— start Data provided —
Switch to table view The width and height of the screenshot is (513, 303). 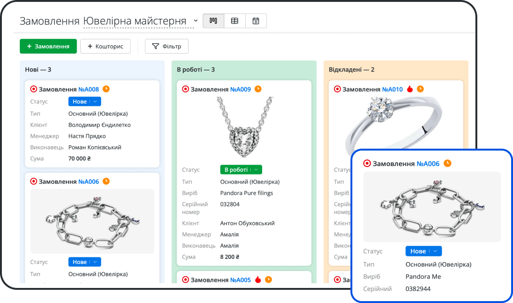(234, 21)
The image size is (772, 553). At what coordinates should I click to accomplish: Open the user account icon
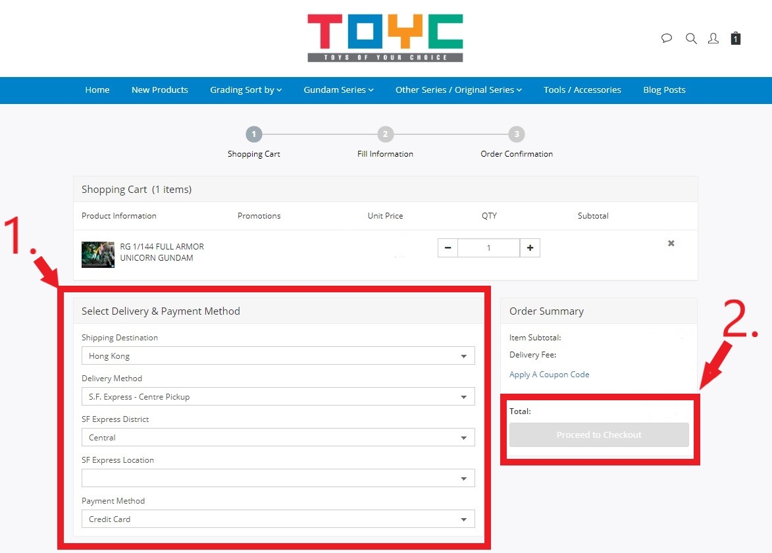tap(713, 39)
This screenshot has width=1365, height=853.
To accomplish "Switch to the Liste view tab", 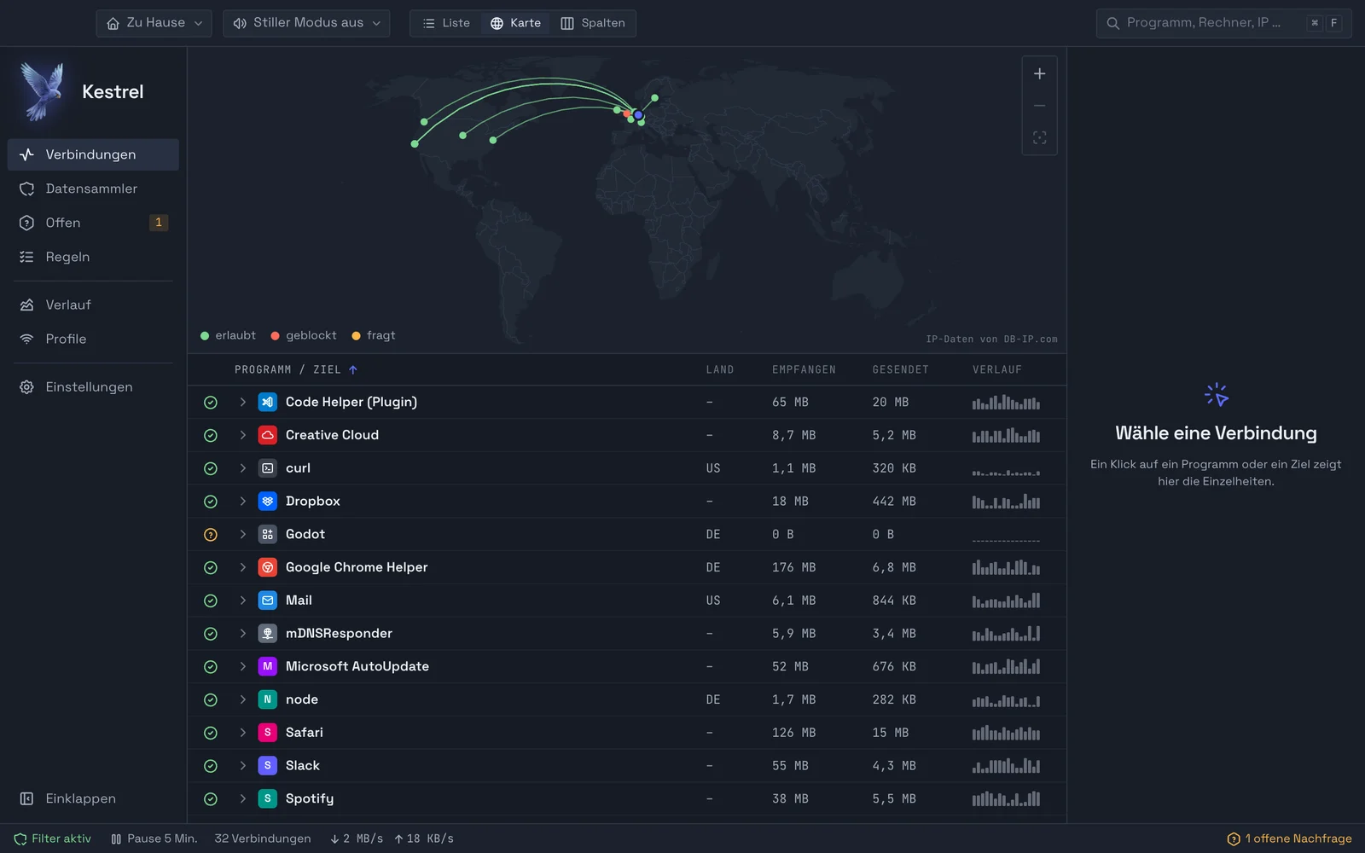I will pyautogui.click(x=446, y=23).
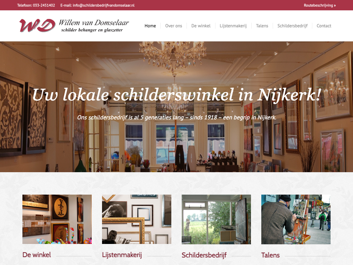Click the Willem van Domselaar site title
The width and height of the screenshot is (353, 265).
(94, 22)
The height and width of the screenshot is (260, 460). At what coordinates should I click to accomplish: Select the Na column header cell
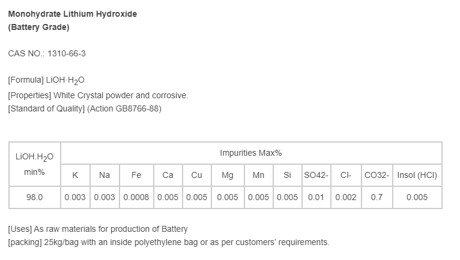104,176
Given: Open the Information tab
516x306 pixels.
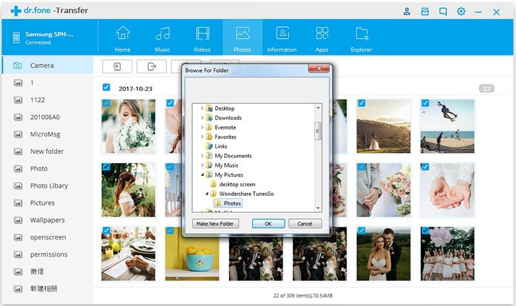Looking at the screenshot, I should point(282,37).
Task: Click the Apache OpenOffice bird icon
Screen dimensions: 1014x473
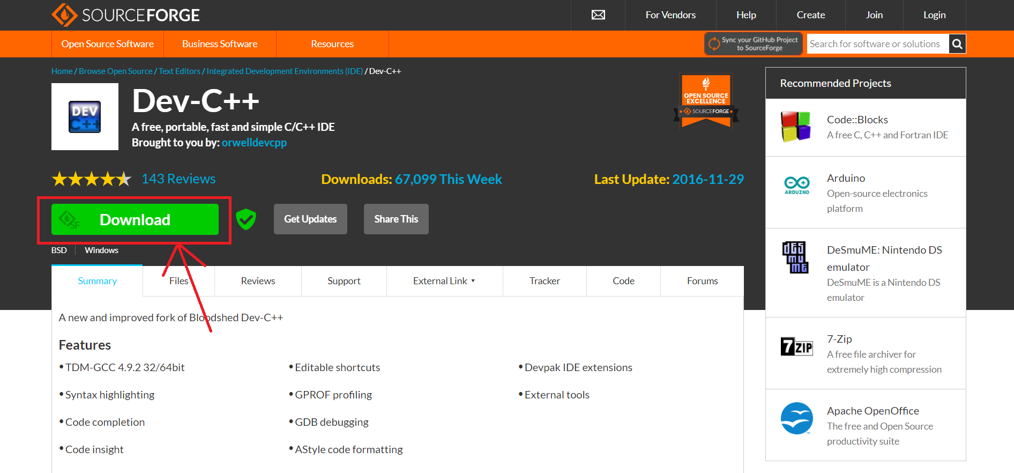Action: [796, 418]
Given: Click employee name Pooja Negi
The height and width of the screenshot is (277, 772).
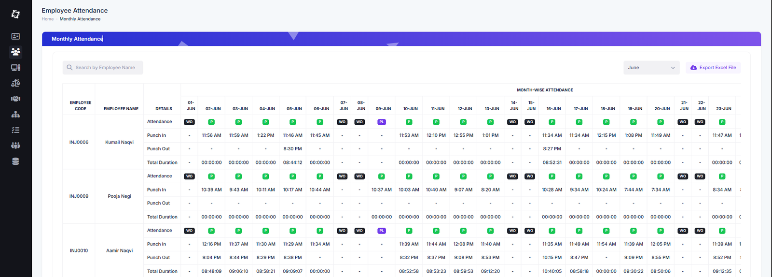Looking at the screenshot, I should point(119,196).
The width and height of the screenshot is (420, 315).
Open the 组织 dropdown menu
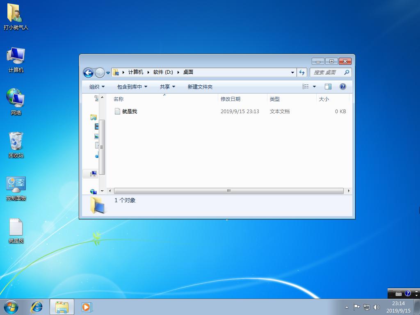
— end Data provided —
▸ **Aim**:
Please swap "employee name" for "staff member" in the part of the data that opens with the line containing "Task: Click the Apache OpenOffice bird icon" and closes with the end of the data, then give that part again with nothing else changed. Leave the pictures out of your answer.

▸ **Solved exercise**:
Task: Click the Apache OpenOffice bird icon
Screen dimensions: 1014x473
Action: [796, 418]
Given: Click staff member Pooja Negi
The height and width of the screenshot is (277, 772).
Looking at the screenshot, I should point(119,196).
The width and height of the screenshot is (420, 315).
Open the 组织 dropdown menu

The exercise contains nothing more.